Start Provided data
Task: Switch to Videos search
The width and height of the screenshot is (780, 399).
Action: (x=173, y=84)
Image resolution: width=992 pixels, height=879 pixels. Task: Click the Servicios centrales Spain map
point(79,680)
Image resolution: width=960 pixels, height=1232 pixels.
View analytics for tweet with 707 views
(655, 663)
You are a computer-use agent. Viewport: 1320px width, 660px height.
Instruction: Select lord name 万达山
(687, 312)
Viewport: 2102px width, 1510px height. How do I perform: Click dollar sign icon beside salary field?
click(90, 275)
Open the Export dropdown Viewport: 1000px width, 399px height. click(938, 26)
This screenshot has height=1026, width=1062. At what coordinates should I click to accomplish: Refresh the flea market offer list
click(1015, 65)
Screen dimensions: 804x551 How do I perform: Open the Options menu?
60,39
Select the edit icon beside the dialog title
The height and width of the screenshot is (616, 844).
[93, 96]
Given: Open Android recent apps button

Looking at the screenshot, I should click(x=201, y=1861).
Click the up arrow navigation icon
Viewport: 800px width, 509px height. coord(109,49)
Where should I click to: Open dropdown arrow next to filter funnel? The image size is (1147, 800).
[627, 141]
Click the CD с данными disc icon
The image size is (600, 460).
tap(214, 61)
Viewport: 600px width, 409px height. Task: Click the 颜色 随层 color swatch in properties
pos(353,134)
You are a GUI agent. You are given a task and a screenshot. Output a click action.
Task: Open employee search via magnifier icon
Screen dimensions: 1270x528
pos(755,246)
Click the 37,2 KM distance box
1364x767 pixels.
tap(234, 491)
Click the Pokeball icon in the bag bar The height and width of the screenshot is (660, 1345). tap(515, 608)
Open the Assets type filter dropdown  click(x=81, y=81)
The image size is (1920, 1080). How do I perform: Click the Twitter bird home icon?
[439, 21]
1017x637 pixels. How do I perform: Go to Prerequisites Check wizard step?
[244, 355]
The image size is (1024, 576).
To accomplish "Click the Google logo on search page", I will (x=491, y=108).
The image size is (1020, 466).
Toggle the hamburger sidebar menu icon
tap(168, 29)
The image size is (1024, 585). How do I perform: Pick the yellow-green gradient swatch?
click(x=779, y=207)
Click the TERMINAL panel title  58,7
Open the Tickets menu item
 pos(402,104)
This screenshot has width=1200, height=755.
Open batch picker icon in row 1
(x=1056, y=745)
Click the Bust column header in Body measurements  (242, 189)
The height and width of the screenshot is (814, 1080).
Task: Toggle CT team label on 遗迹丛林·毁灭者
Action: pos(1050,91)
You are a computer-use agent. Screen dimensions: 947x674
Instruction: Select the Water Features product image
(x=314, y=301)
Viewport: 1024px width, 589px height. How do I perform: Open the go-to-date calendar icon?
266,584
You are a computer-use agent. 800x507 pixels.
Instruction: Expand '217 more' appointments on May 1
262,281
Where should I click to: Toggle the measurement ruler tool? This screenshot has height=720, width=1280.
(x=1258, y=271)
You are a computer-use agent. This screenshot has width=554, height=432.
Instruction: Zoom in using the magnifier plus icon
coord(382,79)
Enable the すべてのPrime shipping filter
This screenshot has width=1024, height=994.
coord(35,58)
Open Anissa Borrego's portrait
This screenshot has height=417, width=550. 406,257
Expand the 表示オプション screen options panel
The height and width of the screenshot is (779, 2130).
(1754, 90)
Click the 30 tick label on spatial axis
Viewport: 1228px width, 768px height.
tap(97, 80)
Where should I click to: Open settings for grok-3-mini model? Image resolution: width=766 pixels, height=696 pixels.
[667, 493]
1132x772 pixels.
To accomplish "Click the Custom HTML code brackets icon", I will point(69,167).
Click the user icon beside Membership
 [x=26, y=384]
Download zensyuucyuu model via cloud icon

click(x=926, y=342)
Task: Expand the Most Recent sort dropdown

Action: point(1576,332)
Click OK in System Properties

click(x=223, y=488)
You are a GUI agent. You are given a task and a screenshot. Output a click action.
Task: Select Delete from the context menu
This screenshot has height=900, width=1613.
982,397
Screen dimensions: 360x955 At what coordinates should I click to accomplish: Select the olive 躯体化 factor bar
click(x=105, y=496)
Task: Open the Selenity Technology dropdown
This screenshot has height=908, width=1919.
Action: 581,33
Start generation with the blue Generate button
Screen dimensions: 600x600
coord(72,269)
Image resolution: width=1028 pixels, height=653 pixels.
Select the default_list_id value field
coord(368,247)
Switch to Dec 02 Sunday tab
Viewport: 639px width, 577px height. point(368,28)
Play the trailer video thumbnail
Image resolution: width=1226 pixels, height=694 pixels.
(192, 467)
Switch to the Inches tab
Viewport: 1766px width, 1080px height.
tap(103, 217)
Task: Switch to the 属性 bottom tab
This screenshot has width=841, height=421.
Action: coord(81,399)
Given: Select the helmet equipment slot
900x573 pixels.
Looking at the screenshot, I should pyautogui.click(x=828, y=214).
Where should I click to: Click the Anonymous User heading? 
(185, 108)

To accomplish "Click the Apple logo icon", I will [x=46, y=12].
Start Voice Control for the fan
End Provided data
### [Directions]
Please copy the listing above, substituting "Screen size" for every occurrence of "Screen dimensions" and leaving everything else unchanged.

### [Solved problem]
Task: Switch to Videos search
The width and height of the screenshot is (780, 399).
Action: (x=173, y=84)
Image resolution: width=992 pixels, height=879 pixels. Task: Click the Servicios centrales Spain map
point(79,680)
Image resolution: width=960 pixels, height=1232 pixels.
View analytics for tweet with 707 views
(655, 663)
You are a computer-use agent. Viewport: 1320px width, 660px height.
Instruction: Select lord name 万达山
(687, 312)
Viewport: 2102px width, 1510px height. How do I perform: Click dollar sign icon beside salary field?
click(90, 275)
Open the Export dropdown Viewport: 1000px width, 399px height. click(938, 26)
This screenshot has height=1026, width=1062. At what coordinates should I click to accomplish: Refresh the flea market offer list
click(1015, 65)
Screen size: 804x551 How do I perform: Open the Options menu?
60,39
Select the edit icon beside the dialog title
The height and width of the screenshot is (616, 844).
[93, 96]
Given: Open Android recent apps button

Looking at the screenshot, I should click(x=201, y=1861).
Click the up arrow navigation icon
Viewport: 800px width, 509px height. coord(109,49)
Where should I click to: Open dropdown arrow next to filter funnel? The image size is (1147, 800).
[627, 141]
Click the CD с данными disc icon
The image size is (600, 460).
tap(214, 61)
Viewport: 600px width, 409px height. Task: Click the 颜色 随层 color swatch in properties
pos(353,134)
You are a GUI agent. You are given a task and a screenshot. Output a click action.
Task: Open employee search via magnifier icon
Screen size: 1270x528
pos(755,246)
Click the 37,2 KM distance box
1364x767 pixels.
tap(234, 491)
Click the Pokeball icon in the bag bar The height and width of the screenshot is (660, 1345). tap(515, 608)
Open the Assets type filter dropdown  click(x=81, y=81)
The image size is (1920, 1080). How do I perform: Click the Twitter bird home icon?
[439, 21]
1017x637 pixels. How do I perform: Go to Prerequisites Check wizard step?
[244, 355]
The image size is (1024, 576).
To accomplish "Click the Google logo on search page", I will (x=491, y=108).
The image size is (1020, 466).
Toggle the hamburger sidebar menu icon
tap(168, 29)
The image size is (1024, 585). How do I perform: Pick the yellow-green gradient swatch?
click(x=779, y=207)
Click the TERMINAL panel title  58,7
Open the Tickets menu item
 pos(402,104)
This screenshot has width=1200, height=755.
Open batch picker icon in row 1
(x=1056, y=745)
Click the Bust column header in Body measurements  (242, 189)
The height and width of the screenshot is (814, 1080).
Task: Toggle CT team label on 遗迹丛林·毁灭者
Action: pos(1050,91)
You are a computer-use agent. Screen size: 947x674
Instruction: Select the Water Features product image
(x=314, y=301)
Viewport: 1024px width, 589px height. How do I perform: Open the go-to-date calendar icon?
266,584
You are a computer-use agent. 800x507 pixels.
Instruction: Expand '217 more' appointments on May 1
262,281
Where should I click to: Toggle the measurement ruler tool? This screenshot has height=720, width=1280.
(x=1258, y=271)
You are a computer-use agent. This screenshot has width=554, height=432.
Instruction: Zoom in using the magnifier plus icon
coord(382,79)
Enable the すべてのPrime shipping filter
This screenshot has width=1024, height=994.
coord(35,58)
Open Anissa Borrego's portrait
This screenshot has height=417, width=550. 406,257
Expand the 表示オプション screen options panel
The height and width of the screenshot is (779, 2130).
(1754, 90)
Click the 30 tick label on spatial axis
Viewport: 1228px width, 768px height.
tap(97, 80)
Where should I click to: Open settings for grok-3-mini model? Image resolution: width=766 pixels, height=696 pixels.
[667, 493]
1132x772 pixels.
To accomplish "Click the Custom HTML code brackets icon", I will point(69,167).
Click the user icon beside Membership
 [x=26, y=384]
Download zensyuucyuu model via cloud icon

click(x=926, y=342)
Task: Expand the Most Recent sort dropdown

Action: point(1576,332)
Click OK in System Properties

click(x=223, y=488)
You are a GUI agent. You are given a task and a screenshot. Output a click action.
Task: Select Delete from the context menu
This screenshot has height=900, width=1613.
982,397
Screen size: 360x955 At what coordinates should I click to accomplish: Select the olive 躯体化 factor bar
click(x=105, y=496)
Task: Open the Selenity Technology dropdown
This screenshot has height=908, width=1919.
Action: 581,33
Start generation with the blue Generate button
Screen size: 600x600
coord(72,269)
Image resolution: width=1028 pixels, height=653 pixels.
Select the default_list_id value field
coord(368,247)
Switch to Dec 02 Sunday tab
Viewport: 639px width, 577px height. point(368,28)
Play the trailer video thumbnail
Image resolution: width=1226 pixels, height=694 pixels.
(192, 467)
Switch to the Inches tab
Viewport: 1766px width, 1080px height.
tap(103, 217)
Task: Switch to the 属性 bottom tab
This screenshot has width=841, height=421.
Action: coord(81,399)
Given: Select the helmet equipment slot
900x573 pixels.
Looking at the screenshot, I should pyautogui.click(x=828, y=214).
Where should I click to: Click the Anonymous User heading? 
(185, 108)

To accomplish "Click the Apple logo icon", I will [x=46, y=12].
Start Voice Control for the fan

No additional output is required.